# budgie nesting box



## shannon92 (Dec 6, 2021)

i recently installed a nesting box into one of my budgie cages in hopes that they will breed. i put a few shreds of paper in the box but my female budgie has thrown these all out and began chewing the wood up. Is this normal or should i remove the box?


----------



## Cody (Sep 5, 2013)

Please remove the box. Why are you trying to have your birds breed, do you have experience with breeding? Please read this Before You Ever Consider Breeding Your Budgies


----------



## FaeryBee (May 9, 2011)

*The purpose of this forum is to promote the BEST PRACTICES in the care of budgies for their optimal Health and Well-Being

You need to remove the nesting box immediately.

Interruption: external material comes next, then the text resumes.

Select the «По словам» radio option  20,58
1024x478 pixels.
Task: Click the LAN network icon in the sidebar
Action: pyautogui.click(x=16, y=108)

When you have mixed genders, it is very important to do everything necessary to prevent breeding.
Budgies are much healthier and happier when they are never bred.
*
*A Heartfelt Plea to All Members*
*Tips For Discouraging Breeding*
*Before You Ever Consider Breeding Your Budgies*
*Guidance for Breeding Advice Threads*

*Before breeding any species, it is important to learn as much about the animals, their personalities, and the best practices to follow for responsible and ethical breeding prior to making the commitment to take on the responsibility.
You have neither the knowledge nor the experience level to even consider breeding your budgies.*


----------



## StarlingWings (Mar 15, 2013)

Please take the advice provided above. FaeryBee is 100% correct 👍🏻


----------



## shannon92 (Dec 6, 2021)

FaeryBee said:


> *The purpose of this forum is to promote the BEST PRACTICES in the care of budgies for their optimal Health and Well-Being
> 
> You need to remove the nesting box immediately.
> 
> ...





FaeryBee said:


> *The purpose of this forum is to promote the BEST PRACTICES in the care of budgies for their optimal Health and Well-Being
> 
> You need to remove the nesting box immediately.
> 
> ...


i have owned budgies for 5 years. i was simply asking if the behaviour my budgie is showing is cause for concern, a question i still don’t have an answer to


----------



## Sweety's mom (4 mo ago)

shannon92 said:


> i have owned budgies for 5 years. i was simply asking if the behaviour my budgie is showing is cause for concern, a question i still don’t have an answer to


Respectfully, what the above posters/moderators are telling you is that if you don't have experience breeding bugdies, you should not be attempting to do so. On this forum, the moderators will not allow breeding advice to be given out to anyone who doesn't have breeding experience, because they want to protect the birds from owners who try to do this thinking it will be an easy husbandry hobby. But the birds - both the parents and the chicks - can suffer greatly if not done by experienced, ethical breeders. Which is why the advice you have been given is to remove the nesting box. Your question about whether the behavior is concerning is irrelevant. If you responded and showed that you have a lot of first hand ethical breeding experience, then your question may be answered.


----------



## srirachaseahawk (Sep 5, 2021)

Well, to “directly” answer your question: Yes, you should remove the box. 
The reasons have been articulated quite throughly above.


----------



## FaeryBee (May 9, 2011)

*Owning budgies for 5 years does not mean you are in any way qualified to breed them.*

*Your question WAS answered in my first post.*
*You need to remove the nest box immediately. You should NOT be breeding your budgies.*


----------